The crucially important details of this new aducanumab analysis have not yet been shared publicly, but that will change in early December when Biogen is scheduled to present the data at the Clinical Trials on Alzheimer’s Disease annual meeting.

What was expected to be a somewhat sleepy Alzheimer’s research meeting is now a red-hot ticket.

“I don’t think the field has ever seen data like this,” said Sandrock, sounding very much like a man who wants to prove Biogen’s critics wrong.

Dr. Michael Ehlers, Biogen’s previous research and development chief, left the company right before the aducanumab announcement. Some critics have pointed to Ehlers’ exit as a sign that there was internal disagreement about the strength of the aducanumab data.

Ehlers knew about the aducanumab results, “and I can tell you he was excited about it,” said Sandrock on Thursday. Ehlers’s decision to leave Biogen to join a venture capital firm was more about wanting to be “close to the science,” he added.
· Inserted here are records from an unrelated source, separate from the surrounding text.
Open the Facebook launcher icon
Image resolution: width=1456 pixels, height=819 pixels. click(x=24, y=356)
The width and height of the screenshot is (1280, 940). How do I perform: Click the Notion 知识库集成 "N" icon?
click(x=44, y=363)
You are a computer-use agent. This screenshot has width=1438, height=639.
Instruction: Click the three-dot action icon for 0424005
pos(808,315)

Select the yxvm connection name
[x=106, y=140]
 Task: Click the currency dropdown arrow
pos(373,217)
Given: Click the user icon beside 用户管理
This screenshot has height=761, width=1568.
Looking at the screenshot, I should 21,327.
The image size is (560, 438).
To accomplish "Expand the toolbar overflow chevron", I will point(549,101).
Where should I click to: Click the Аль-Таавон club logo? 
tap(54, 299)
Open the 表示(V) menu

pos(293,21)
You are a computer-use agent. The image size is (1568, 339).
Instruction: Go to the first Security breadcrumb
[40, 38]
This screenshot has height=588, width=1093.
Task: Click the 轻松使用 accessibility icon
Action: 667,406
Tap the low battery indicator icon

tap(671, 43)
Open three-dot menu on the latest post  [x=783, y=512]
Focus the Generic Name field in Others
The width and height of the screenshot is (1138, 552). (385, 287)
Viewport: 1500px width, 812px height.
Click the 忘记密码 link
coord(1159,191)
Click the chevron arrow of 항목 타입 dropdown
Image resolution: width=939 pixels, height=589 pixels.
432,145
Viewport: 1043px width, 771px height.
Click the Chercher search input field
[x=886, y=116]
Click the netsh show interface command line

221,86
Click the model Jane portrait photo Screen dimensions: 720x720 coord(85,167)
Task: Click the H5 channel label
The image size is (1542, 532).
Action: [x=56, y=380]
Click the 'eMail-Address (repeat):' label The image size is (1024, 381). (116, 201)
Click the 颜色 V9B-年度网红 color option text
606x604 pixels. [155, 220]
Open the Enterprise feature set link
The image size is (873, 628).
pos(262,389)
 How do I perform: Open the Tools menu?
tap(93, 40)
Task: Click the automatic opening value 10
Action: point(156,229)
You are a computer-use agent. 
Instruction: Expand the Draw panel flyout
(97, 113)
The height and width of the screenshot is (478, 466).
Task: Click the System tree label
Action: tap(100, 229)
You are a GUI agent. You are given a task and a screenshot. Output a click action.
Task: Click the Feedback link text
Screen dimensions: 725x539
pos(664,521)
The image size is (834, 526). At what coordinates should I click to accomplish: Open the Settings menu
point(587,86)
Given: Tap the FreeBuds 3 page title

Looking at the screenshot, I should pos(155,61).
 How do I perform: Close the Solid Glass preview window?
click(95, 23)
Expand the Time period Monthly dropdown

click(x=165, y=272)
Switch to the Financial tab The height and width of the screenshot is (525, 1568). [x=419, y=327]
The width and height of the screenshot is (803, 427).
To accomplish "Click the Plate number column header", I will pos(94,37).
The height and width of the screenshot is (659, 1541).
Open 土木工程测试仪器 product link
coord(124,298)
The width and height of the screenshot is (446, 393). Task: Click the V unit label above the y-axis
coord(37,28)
Biogen shared the aducanumab data with officials at the Food and Drug Administration during two face-to-face meetings held in June and October. After the second meeting, the FDA told Biogen that it was “reasonable” to file for aducanumab’s approval, Sandrock said.

Will the FDA approve aducanumab?

Sandrock didn’t offer a prediction, but if the FDA rejects the drug now or asks Biogen to conduct another large clinical trial to collect additional data, it would mean “lots more people” would get Alzheimer’s without a drug to help them.

“It’s in their hands now,” said Sandrock.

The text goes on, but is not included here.